▸ **Page**

Instead of doing this, we can just pass this thing that we call product_drop. What is this instance of product_drop that we have here? It's a simple instance of this class. This is the lowest level cache that we have in our templates. It's a common technique that we have. Every time that you're programming something and you know that it's expensive, we generally memoize the thing. This is the thing that Liquid proposed in the end, like having this very low-level caching layer. Also, another important thing is that we create the list of methods that we want to expose externally. Internally, our product has a lot of information, a lot of things that we can do. We only expose externally the fields that we want because we adopt this product_drop abstraction. This is the first thing. It's how we expose data in a way that's fast for users.

Another thing that we do with Liquid, and if you're considering adopting a DSL in your application, you should also consider doing this, is being really strict about what kind of code the DSL that the users who are uploading our application can do, what they can do. This is the important thing about the resource limits. Let's understand what that means. Here we have a template, we have a for loop where we are iterating over numbers. We have this source of code here. I'm setting the render_length_limit as 50. If I try to render a very small array, that just works. Let's say that theme developers, they create a very large array and try to render a very large template, like this into the second example here. I'm rendering an array of numbers within 100 elements.

In this case, I get this memory error limit. This is one way of when you create a DSL, you can be really strict to be sure that you're providing a safe sandbox for the developers building stuff for your own application. The render_length_limit is one thing. Another kind of resource limit that we have is the amount of variables that developers can create. For example, here I have a template where I create three variables, like a, b, and c. If I set my assign_score_limit to 3, I can just render this, and it just works. If I change the assign_score_limit to 2, this is another scenario where I get an error. This is how you can be strict from a second perspective.

Talking about being strict as well, another strong value that we have in Liquid is ensuring backward compatibility. Why? Because if you have an application and you want external folks building themes for our application, you don't want your themes to keep breaking every time. This is not rewarding for theme developers because they are creating something that works today that doesn't work tomorrow. This is terrible for merchants, for buyers, for anyone. Nobody wants your application to break. When you expose a DSL externally, it can be very tricky to think about backward compatibility. I'm going to show this example here. Here we have a super simple template of one line. We have this index with this == sign to template. When you think about this template, it can sound very inoffensive, like, this is a comparison. However, something very special about this Liquid template here is that it's invalid. Liquid doesn't support comparisons when it's printing values into your view. It's a controversial Liquid template. One thing that I can do is, I can parse this template using the error_mode lax so I can be more forgiving during the parse process. I'm not necessarily raising any error when I'm parsing this template.

(Screen-element location records)
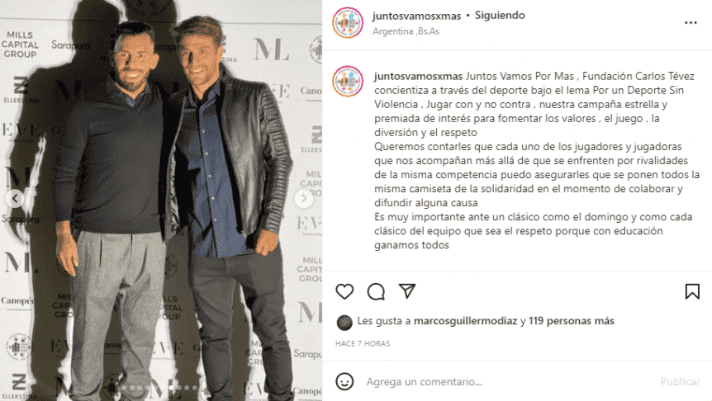Image resolution: width=712 pixels, height=401 pixels.
Task: Open the HACE 7 HORAS timestamp
Action: [363, 344]
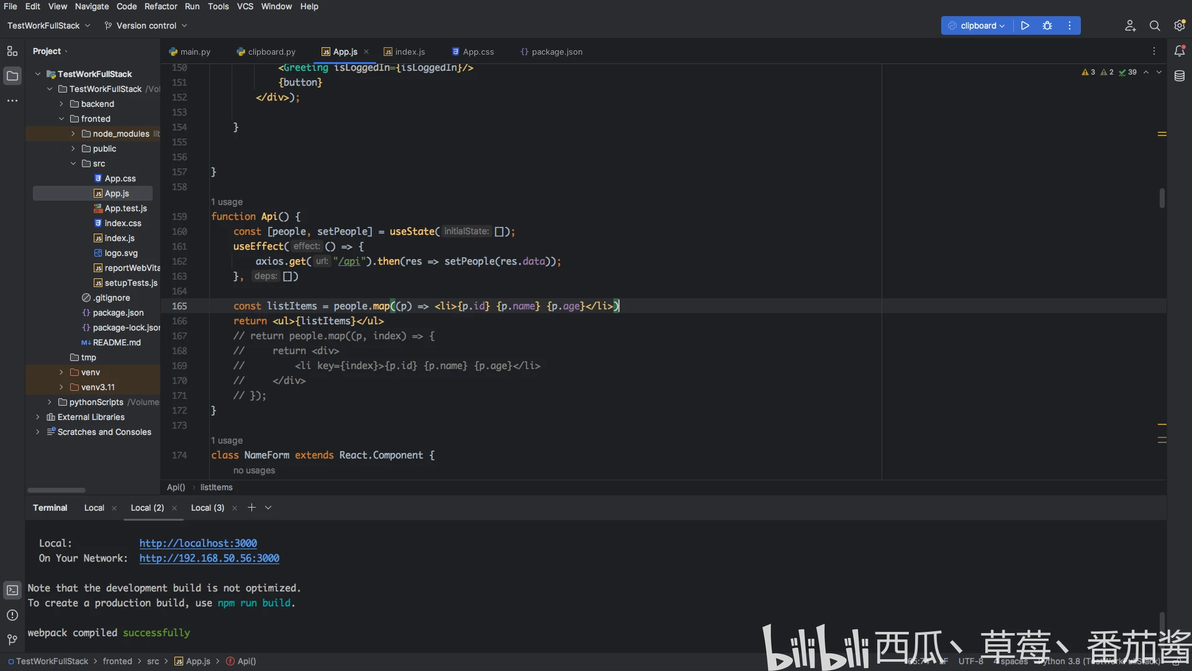1192x671 pixels.
Task: Open the Refactor menu
Action: (160, 6)
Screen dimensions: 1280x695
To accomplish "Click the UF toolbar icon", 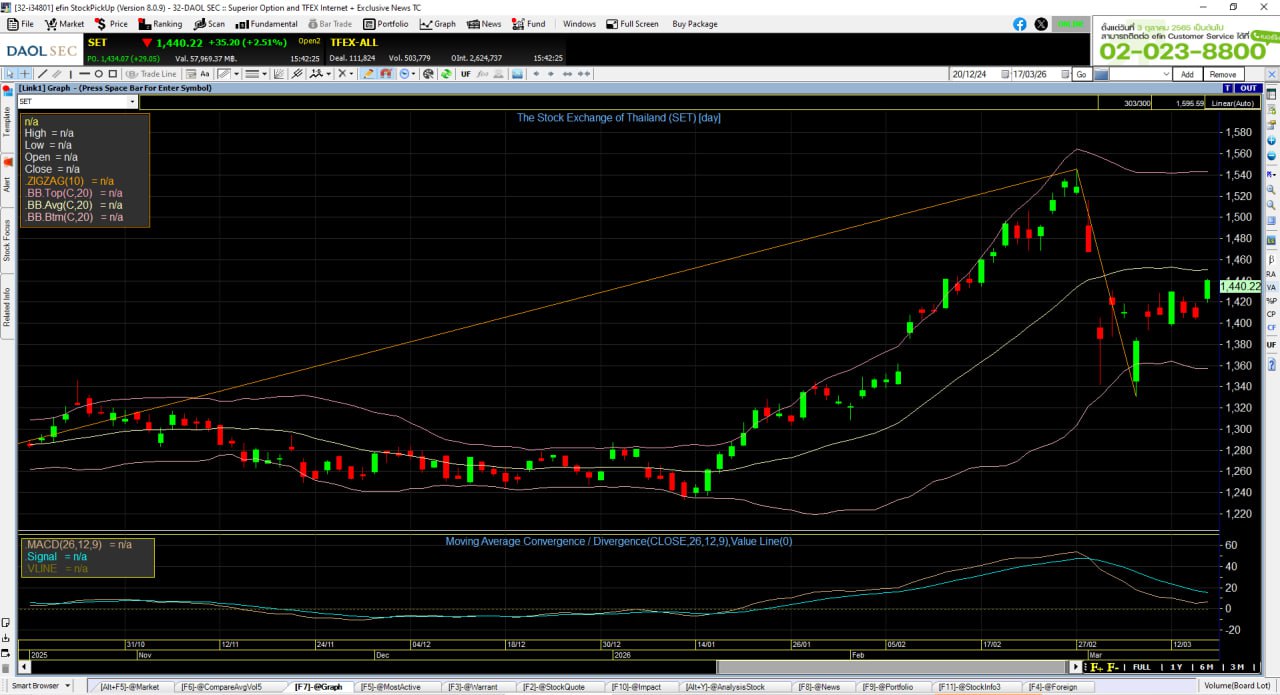I will tap(465, 73).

▸ **Problems and tasks**
[A] In the Liquid talk, what value is render_length_limit set to in the for-loop demonstration?
[B] According to the Liquid talk, why does ensuring backward compatibility matter when external developers build themes for an application? Answer in one to three sentences.
[C] Write out everything in the Liquid talk from "Instead of doing" down to "fast for users.".

▸ **Solution list**
[A] 50

[B] If outside developers build themes for an application, those themes shouldn't keep breaking. A theme that works today but not tomorrow is not rewarding for theme developers, and breakage is terrible for merchants, buyers, and everyone else.

[C]
Instead of doing this, we can just pass this thing that we call product_drop. What is this instance of product_drop that we have here? It's a simple instance of this class. This is the lowest level cache that we have in our templates. It's a common technique that we have. Every time that you're programming something and you know that it's expensive, we generally memoize the thing. This is the thing that Liquid proposed in the end, like having this very low-level caching layer. Also, another important thing is that we create the list of methods that we want to expose externally. Internally, our product has a lot of information, a lot of things that we can do. We only expose externally the fields that we want because we adopt this product_drop abstraction. This is the first thing. It's how we expose data in a way that's fast for users.